Unter dem Kästner-Motto "Es gibt nichts Gutes. Außer: Man tut es" organisierte die EKG einen gesponsorten Langstreckenlauf, der an einen tragischen Unglücksfall erinnern und Geld für das Friedensdorf Oberhausen einbringen sollte.

Hintergrund: als indirekte Folge von Gewaltandrohung war auf einem Spielplatz ein Mitschüler zu Tode gekommen. Der Wohltätigkeitslauf ­ Idee des Schulleiters, der begeisterter Marathonläufer ist ­ wurde, als Zeichen gegen das Vergessen, für den Jahrestag des Unglücks angesetzt.

800 Schülerinnen und Schüler der EKG suchten in der zweimonatigen Vorbereitungszeit im Bekanntenkreis Sponsoren, die sich verpflichteten, für jeden gelaufenen Kilometer einen bestimmten freiwilligen Betrag zu zahlen, von 20 Pfennigen pro Kilometer bis zur Rekordsumme von 64 Mark.

Die Laufstrecke, die auch am Ort des Unglücks vorbeiführte, wurde ausgetüftelt, die Polizei zur Sicherung des Verkehrs einbezogen, Eltern als Streckenposten, Sanitäter, Verpflegungs- und Getränkestationen und nicht zuletzt als "Kilometerzähler" gewonnen.

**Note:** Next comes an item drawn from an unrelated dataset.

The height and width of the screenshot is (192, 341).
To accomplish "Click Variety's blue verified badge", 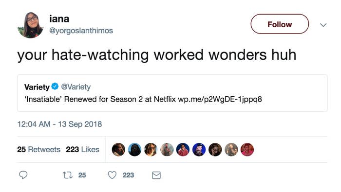I will (x=55, y=87).
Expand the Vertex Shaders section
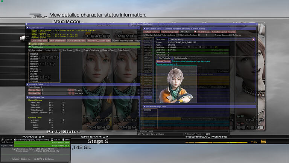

Unter den Läuferinnen und Läufern befanden sich auch einige Lehrkräfte und natürlich der Schulleiter, der sich, um seine Sponsoren zu schonen, eine gewisse Selbstbeschränkung auflegte ­ doch alle anderen liefen, was sie konnten. Manche mußten nach zwei Kilometern aufgeben, andere nach 14 bis 16 Kilometern gebremst werden. Die Durchschnittsleistung lag bei 5 Kilometern.

Über ihre Leistung erhielten die Läuferinnen und Läufer offizielle Urkunden, die als Beleg für die Sponsoren dienten. Über 24.000 DM kamen für das Friedensdorf Oberhausen zusammen!

Selbstverständlich wurde die Gelegenheit genutzt, im Unterricht über das Friedensdorf zu informieren und sich mit dem Schicksal von Kindern in Kriegsgebieten auseinanderzusetzen.